## About this task
Could you print exactly the lines from the one that contains "Image resolution: width=1200" to the end of the data, both ends included, and nothing else? Skip the pictures.

*** Opening Entries supplied ***

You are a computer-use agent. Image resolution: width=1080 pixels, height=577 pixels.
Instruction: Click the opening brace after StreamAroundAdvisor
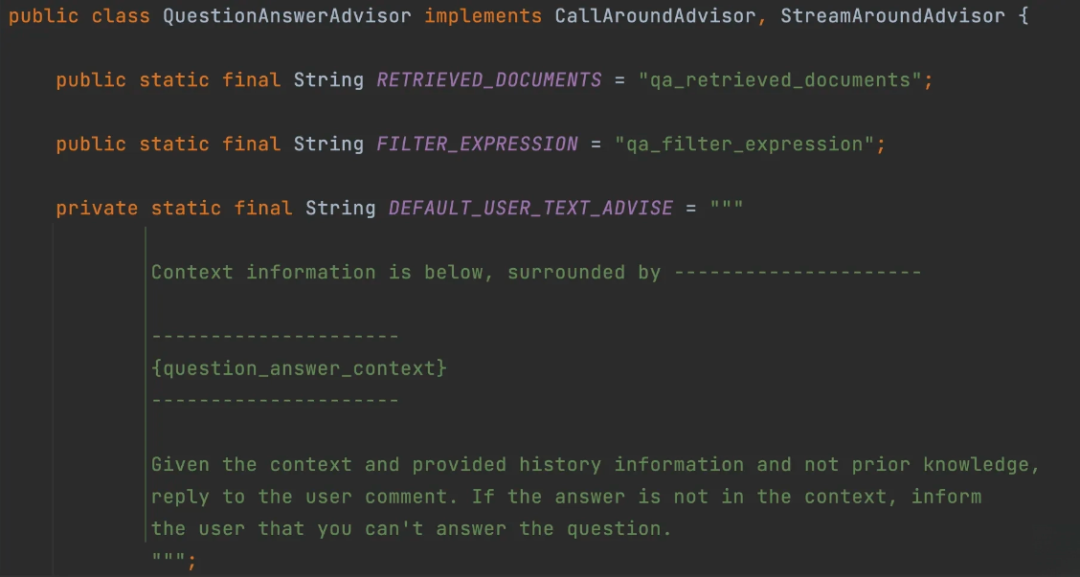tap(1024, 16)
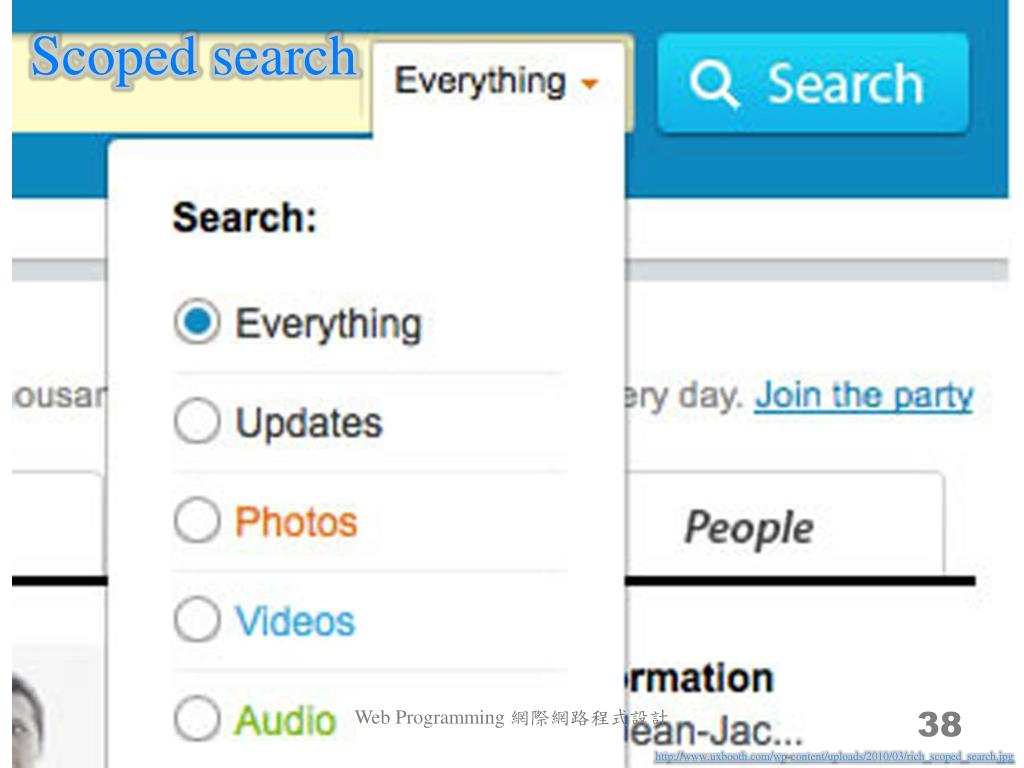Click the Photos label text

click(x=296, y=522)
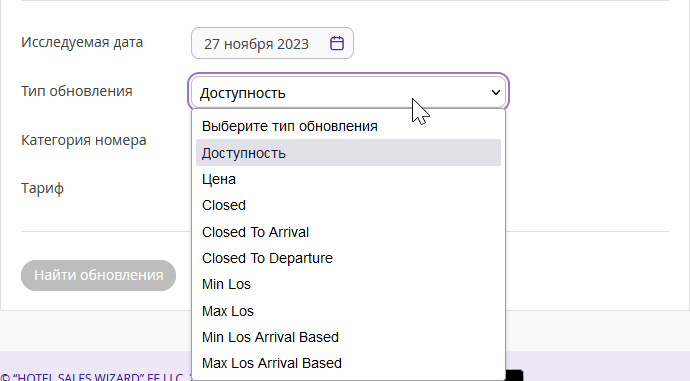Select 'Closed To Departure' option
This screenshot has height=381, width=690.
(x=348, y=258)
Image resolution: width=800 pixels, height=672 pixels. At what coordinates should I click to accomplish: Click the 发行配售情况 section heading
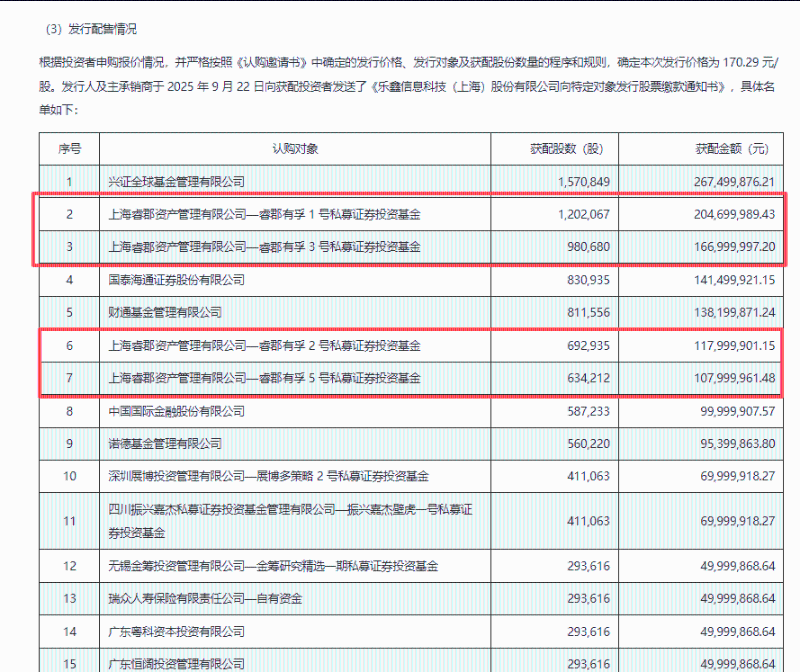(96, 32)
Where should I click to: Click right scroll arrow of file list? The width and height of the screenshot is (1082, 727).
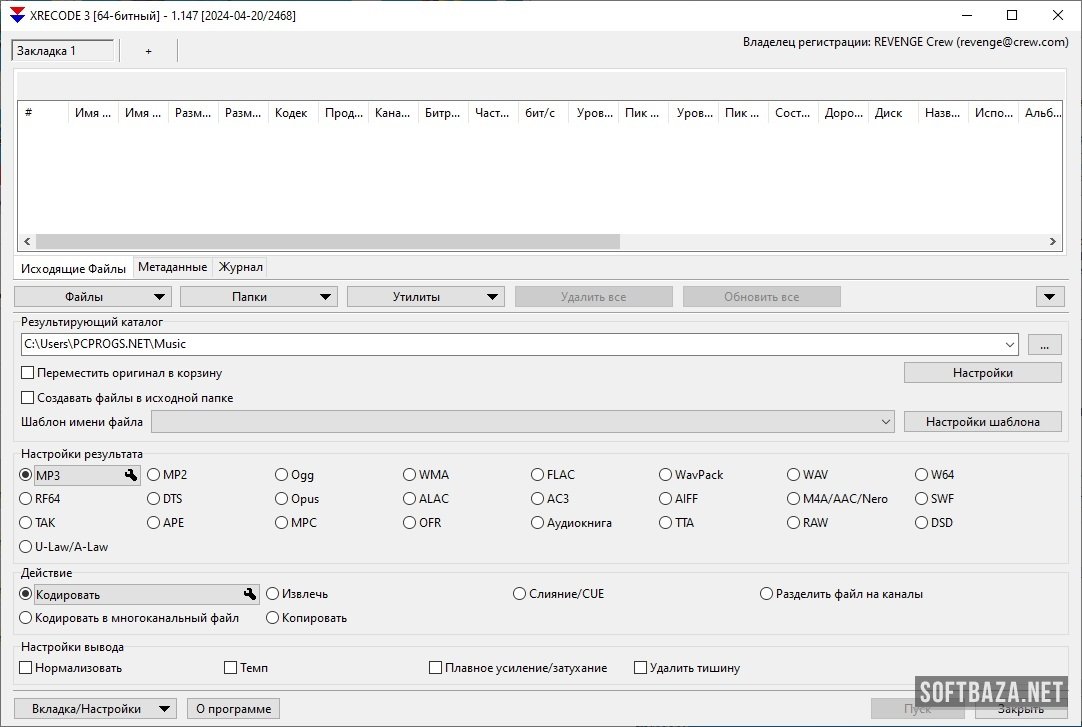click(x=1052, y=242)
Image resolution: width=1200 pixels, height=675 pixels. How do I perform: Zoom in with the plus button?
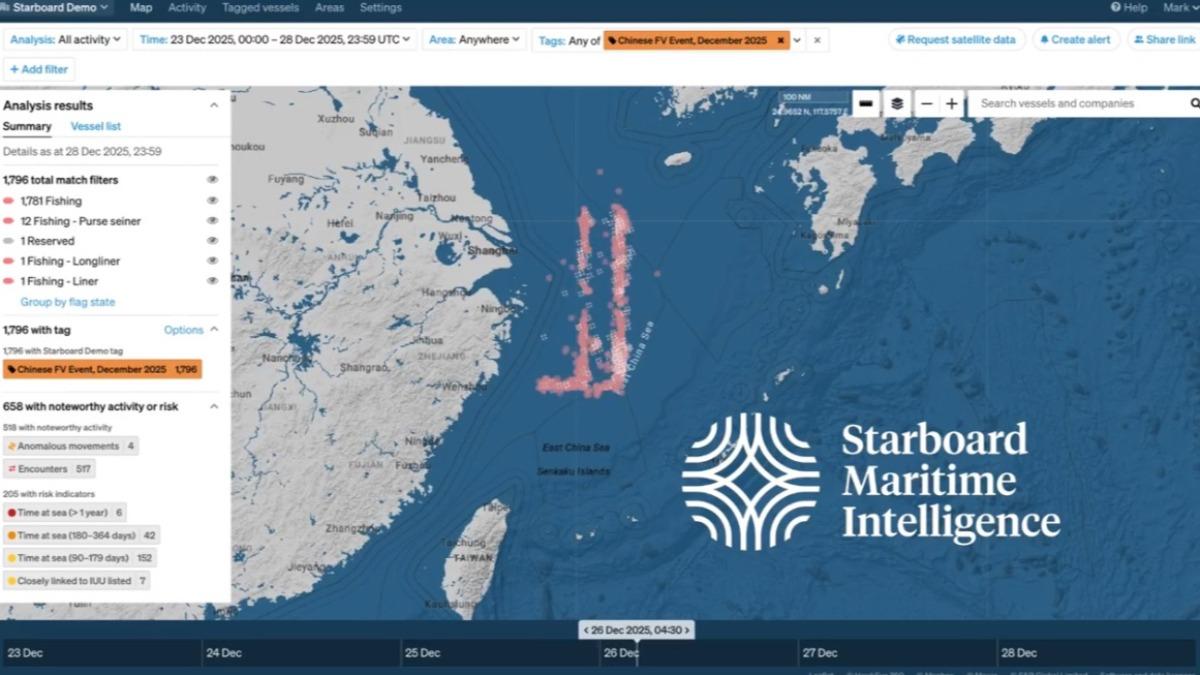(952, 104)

*** Closing Entries supplied ***

## Finished exercise
Image resolution: width=1200 pixels, height=675 pixels. How do I perform: Zoom in with the plus button?
(952, 104)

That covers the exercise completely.